Semana en el Oratorio

Desprecio de los bienes mundanos

6.2.23

"Subida al Monte Carmelo", de San Juan de la Cruz, actualizada (144)




CAPÍTULO 40.
Se sigue mostrando cómo dirigir el espíritu al recogimiento interior respecto de las influencias exteriores de lugares, edificios y figuras.

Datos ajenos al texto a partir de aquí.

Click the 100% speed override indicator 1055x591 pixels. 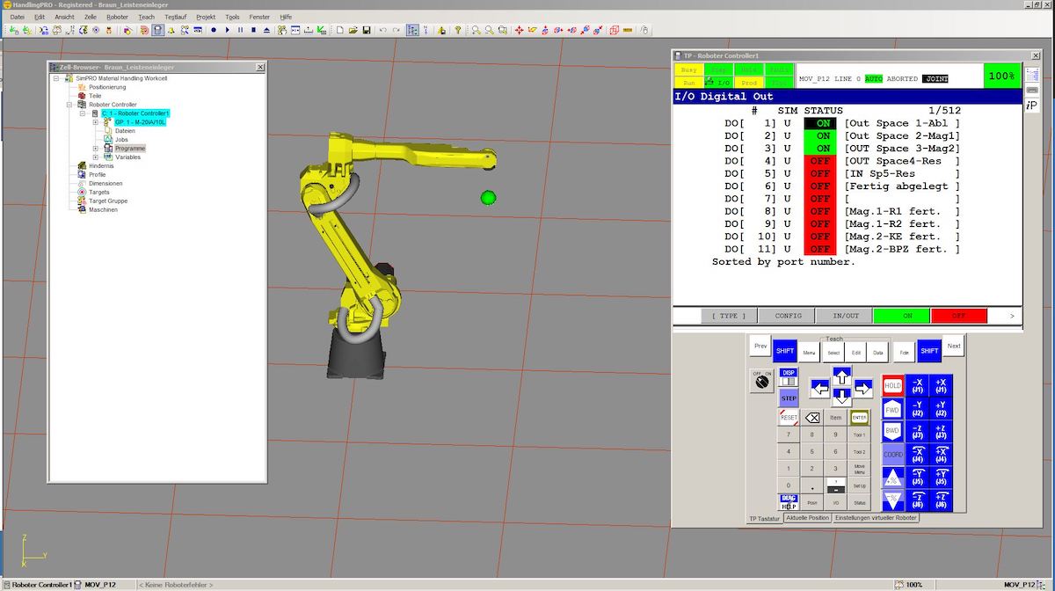pyautogui.click(x=1001, y=77)
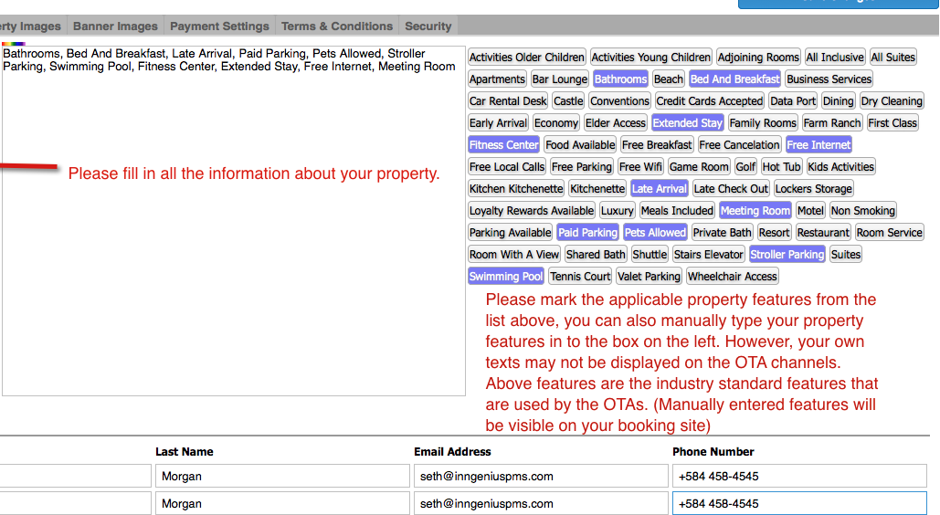Open the Terms & Conditions tab
Image resolution: width=940 pixels, height=515 pixels.
(337, 26)
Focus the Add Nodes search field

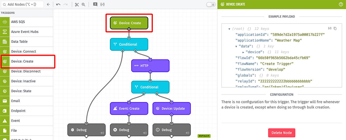23,5
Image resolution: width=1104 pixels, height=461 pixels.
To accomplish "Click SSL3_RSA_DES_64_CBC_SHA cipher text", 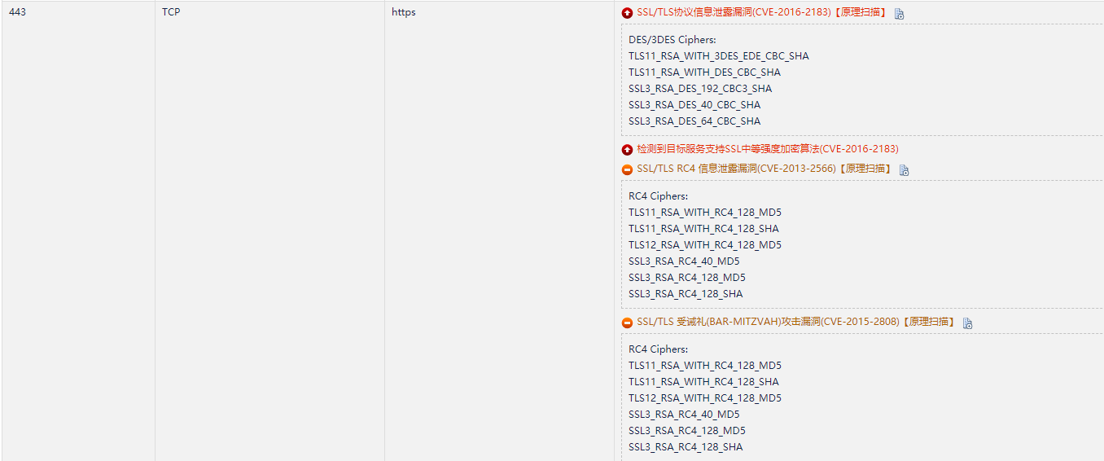I will point(694,121).
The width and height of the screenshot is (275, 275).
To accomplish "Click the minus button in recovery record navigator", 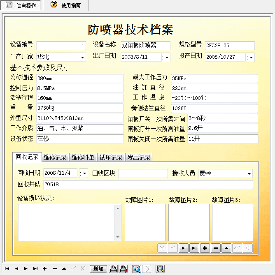I will 215,248.
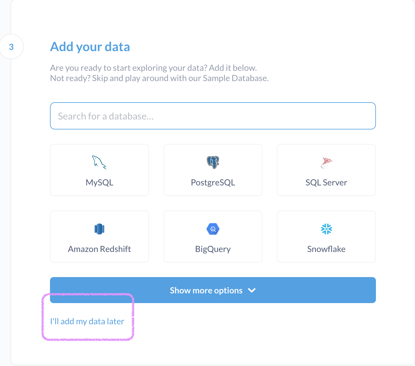The image size is (415, 366).
Task: Click the BigQuery text label
Action: coord(213,249)
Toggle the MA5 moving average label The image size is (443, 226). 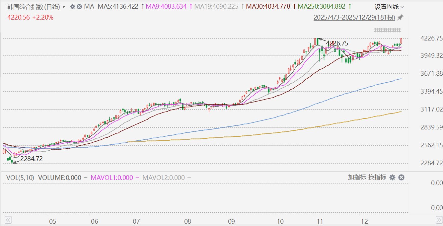pos(117,7)
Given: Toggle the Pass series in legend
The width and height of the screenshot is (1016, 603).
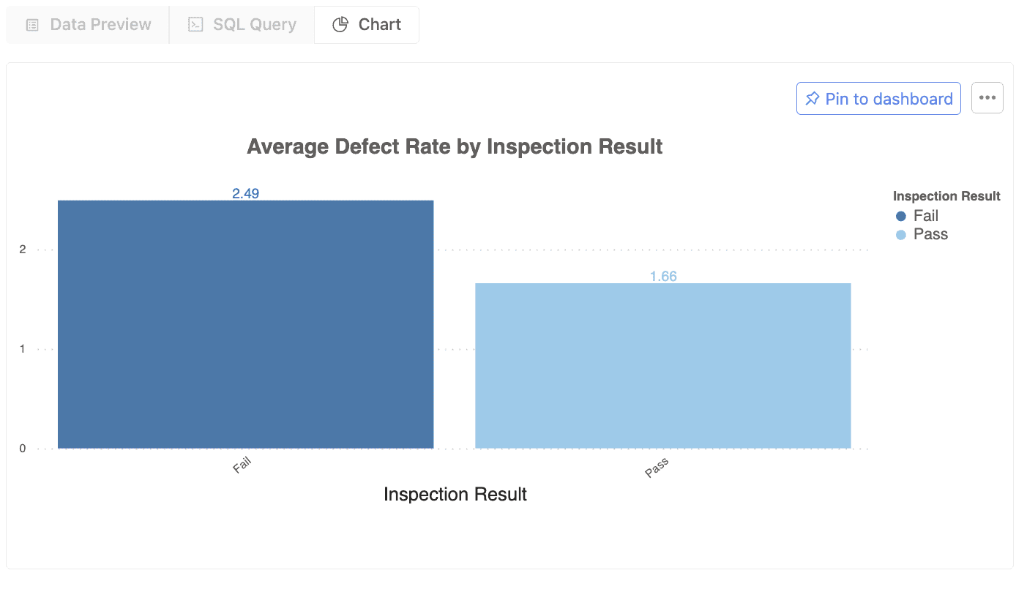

1. La causa, pues, por la que algunos espirituales nunca acaban de entrar en los gozos verdaderos del espíritu, es porque nunca acaban ellos de alzar el apetito del gozo de estas cosas exteriores y visibles. Adviertan estos tales que, aunque el lugar decente y dedicado para oración es el templo y oratorio visible, y la imagen o escultura sea para motivarlos a elevar su espíritu, no ha de llegar a ser esto hasta tal punto que de alguna manera se emplee el fruto y sabor del alma en el templo visible y palpable y se olvide de orar en el templo vivo, que es el recogimiento interior del alma. Porque para advertirnos sobre esto dijo el Apóstol (1 Cor. 3, 6; 6, 19): "Mirad, que vuestros cuerpos son templos vivos del Espíritu Santo, que mora en vosotros". Y a esta consideración nos envía la Escritura que hemos alegado de Cristo (Jn. 4, 24), es a saber: a los verdaderos adoradores conviene adorar en espíritu y verdad. Porque muy poco caso hace Dios de tus oratorios y lugares acomodados si, por tener el apetito y gusto anclado a ellos, tienes algo menos de desnudez interior, que es la pobreza espiritual en negación de todas las cosas que puedes tener o poseer.

2. Debes, pues, para purgar la voluntad del gozo y apetito vano en esto y enderezarlo a Dios en tu oración, sólo mirar que tu conciencia esté pura y tu voluntad entera en Dios, y la mente puesta de veras en Él. Y, como ya he dicho, escoger el lugar más apartado y solitario que pudieres, y convertir y dedicar todo el gozo de la voluntad en invocar y glorificar a Dios, mientras que de esos otros gustillos del exterior no hagas caso, antes mejor los procures negar. Porque, si se hace el alma al sabor de la devoción sensible, nunca atinará a pasar a la fuerza del deleite del espíritu, que se halla en la desnudez espiritual mediante el recogimiento interior.